Everyone who is an investor in Amplify has been an angel, someone might bring some strategic value, having been a media executive, technology executive, or involved in a venture firm. Five venture firms are our core anchors, and we have a huge body of angels and media and technology executives buttressing our list, to provide added value to entrepreneurs.
One reason we have those investors, is I think that demo days won't work in LA. Why they won't work, is because we only have a handful of active venture capitalists here. So, when we decide to throw a demo day, it won't be like the demo days in Silicon Valley. YCombinator can have 300 people show up for an event at the Computer Science Museum, because those people are all within a half a mile or just a 30 minute drive. In Los Angeles, it's much more difficult to get people to fly down here. So, having venture firms invested in our accelerator, and included in our support companies, helps them come out to see us. That's already proven as an incredibly successful model, with four of our companies out raising money right now, and commitments from a number of investors in Amplify. Effectively, they didn't even have to leave the building for fundraising.
Where are you in terms of companies in the program?
Paul Bricault: There are six companies accelerating in the program currently, and there is one offer out to a seventh company. That's exactly in line with the model, where we wanted seven companies as of March 1st. We're one company short, which is pretty darn close. The model is twenty companies through the program in the first year.
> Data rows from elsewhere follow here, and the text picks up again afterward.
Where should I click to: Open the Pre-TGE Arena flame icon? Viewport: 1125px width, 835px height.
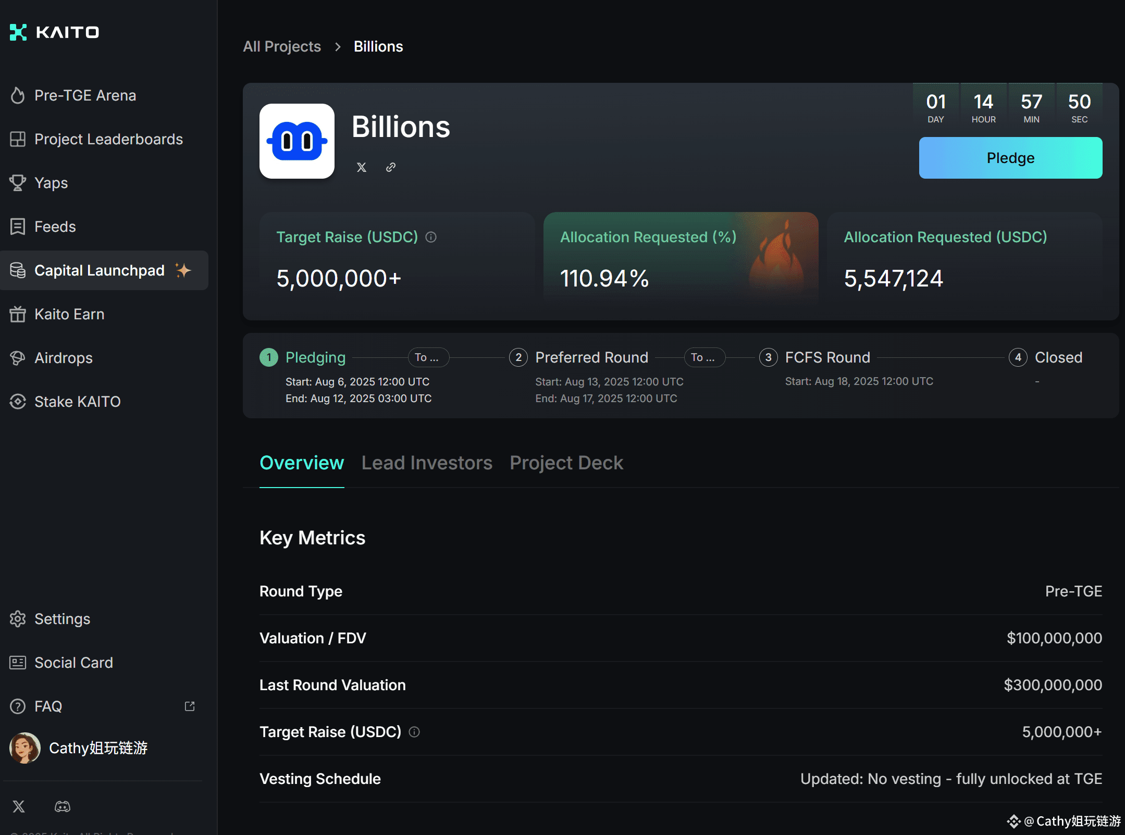click(18, 95)
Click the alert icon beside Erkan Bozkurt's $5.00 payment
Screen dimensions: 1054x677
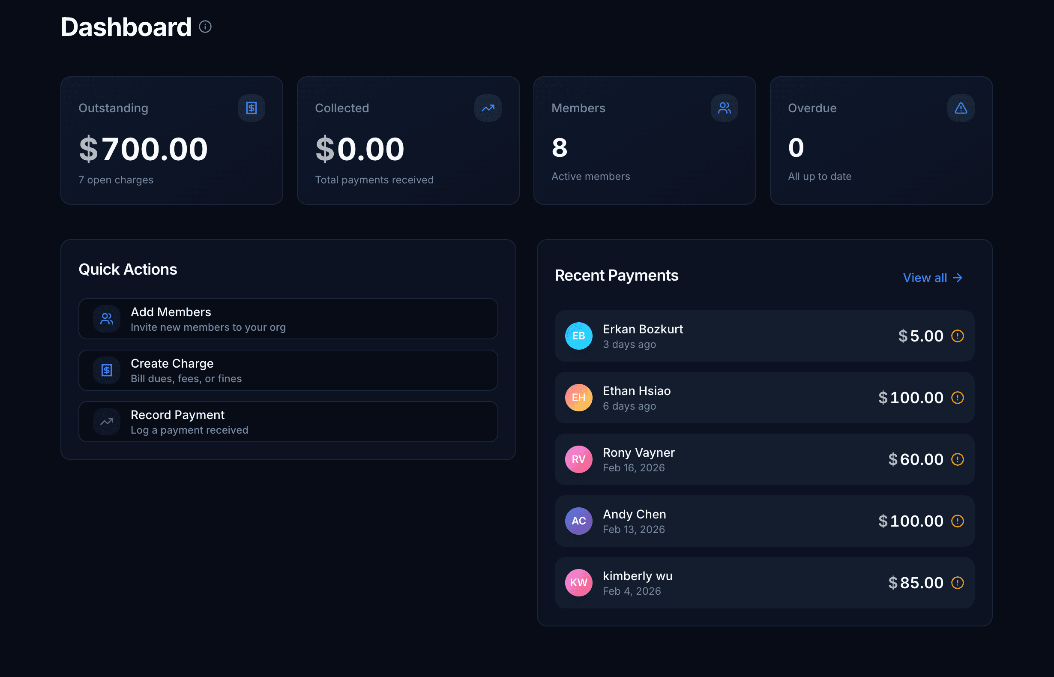click(959, 336)
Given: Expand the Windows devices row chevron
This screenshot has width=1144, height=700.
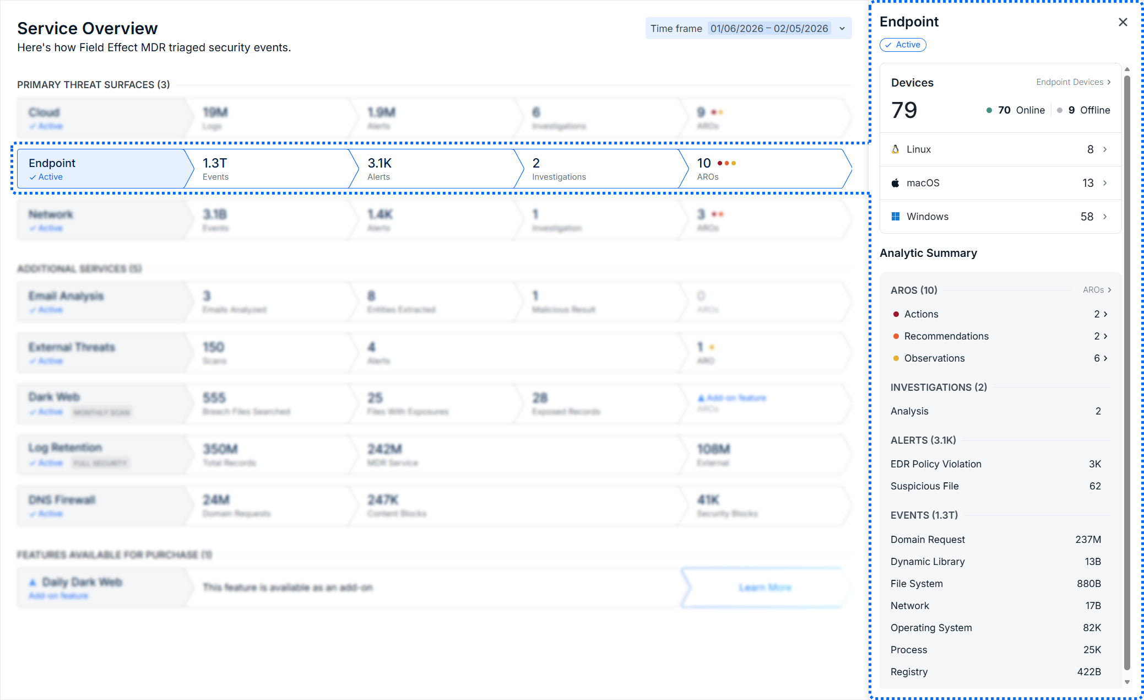Looking at the screenshot, I should pos(1105,217).
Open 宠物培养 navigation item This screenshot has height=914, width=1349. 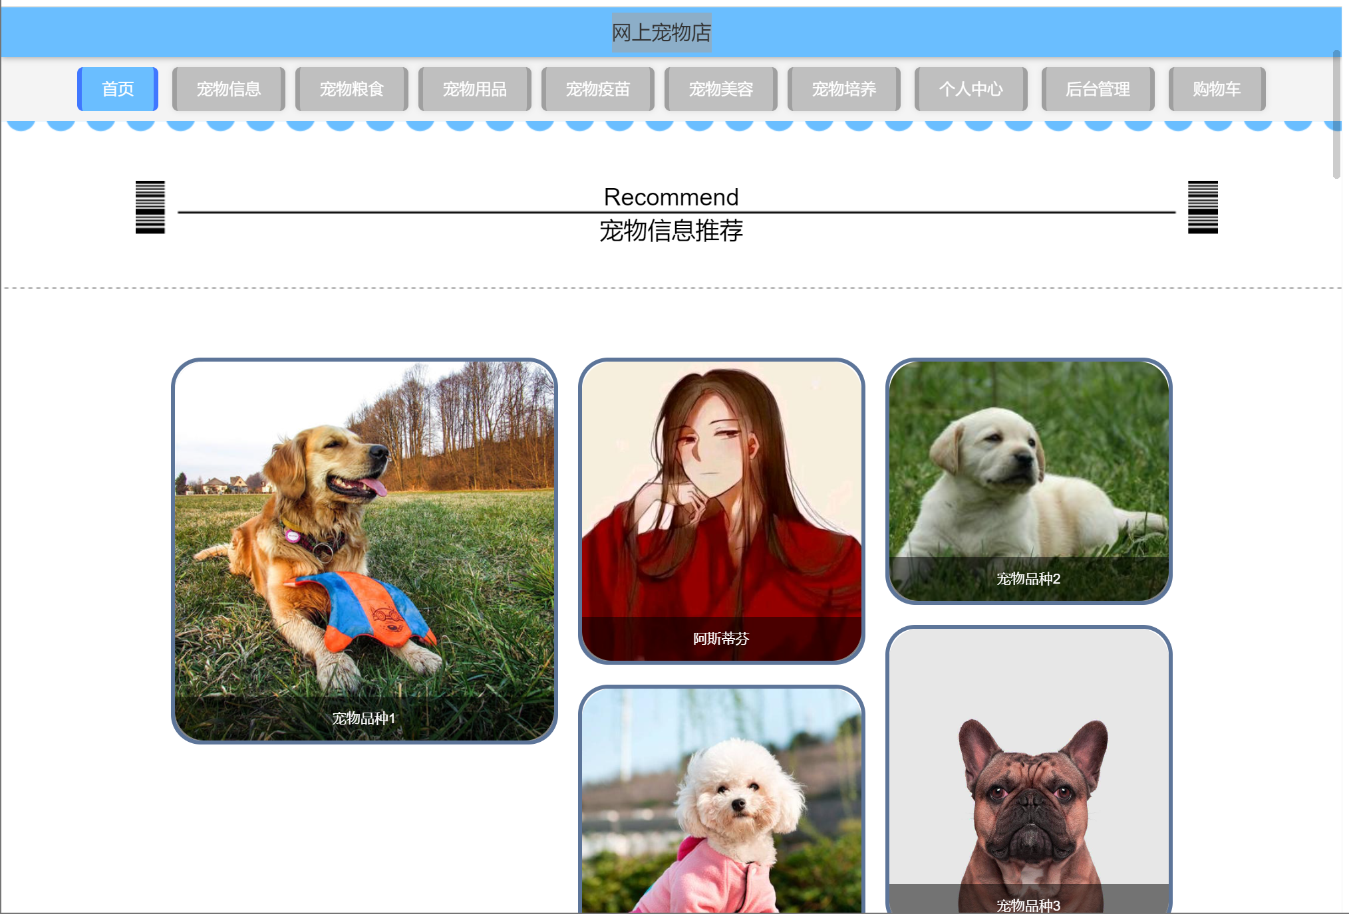pos(843,89)

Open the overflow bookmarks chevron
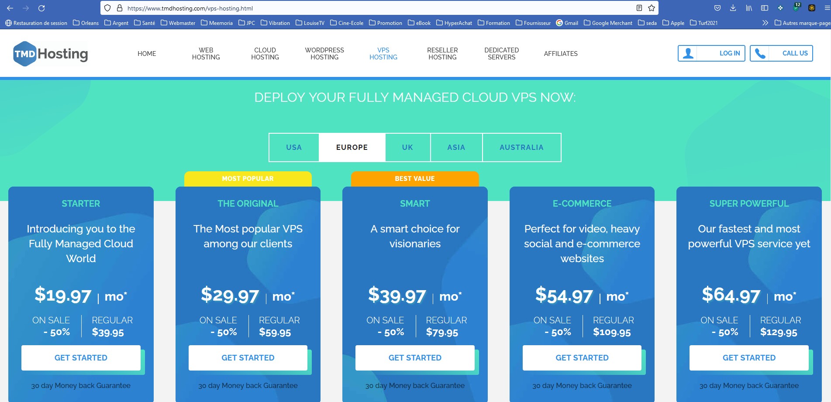pyautogui.click(x=765, y=23)
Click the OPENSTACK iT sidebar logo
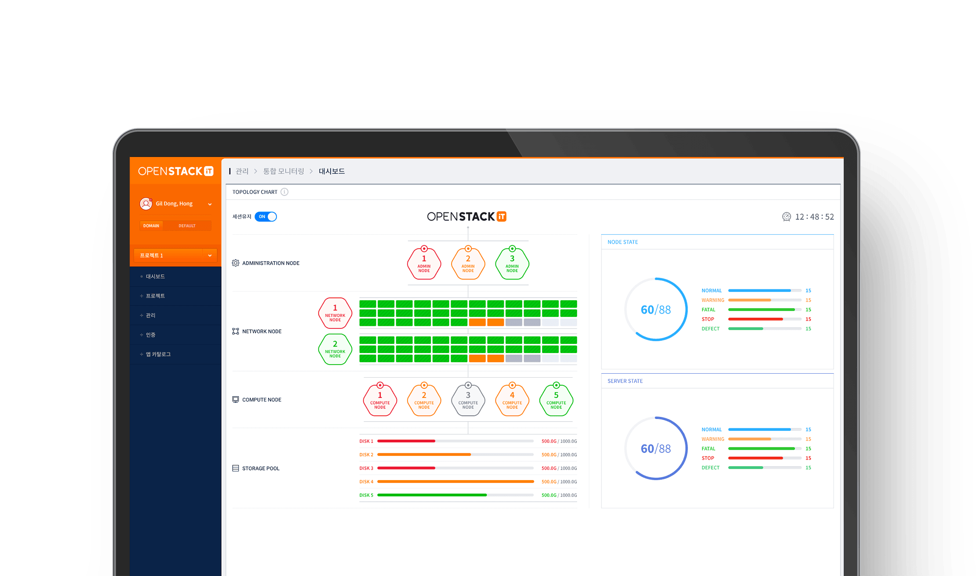This screenshot has width=976, height=576. coord(175,171)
Finally, what advice would you give entrepreneurs looking to get into the program?
Paul Bricault: We look at companies across a broad spectrum. If you go to our website, there's a standard application to apply. Although there's a very obvious and simple way to apply to the program, it's really going to depend on the company and type of entrepreneur and market you're going after. We accept companies with just an idea, and we also reject companies with just ideas. It depends on the quality of the idea, the quality of the entrepreneur, and the team. There's a number of different components involved. Of the first seven companies, two came in and were already in process of selling their product. That's very unusual, and that's not why we got into this. There's a wide continuum. We're working with companies who are very, very early, to companies who already have market traction. It's a case by case scenario. Every company looks like a snowflake. We'll look at the team, the size of the market, the competitors in that marketplace, and how they're going about it. It's basically, how they handle the interview process and interact with the founders. We also bring in mentors to our review process, which is very important. Another thing, is how companies get referred into our program. Anyone can come across the transom and website and can get into the program, but obviously, if you happen to get recommended by advisors, mentors, and investors, then just like any venture firm that gives you higher proclivity to get through the interview process faster. It doesn't guarantee success, it just puts a checkmark in your corner.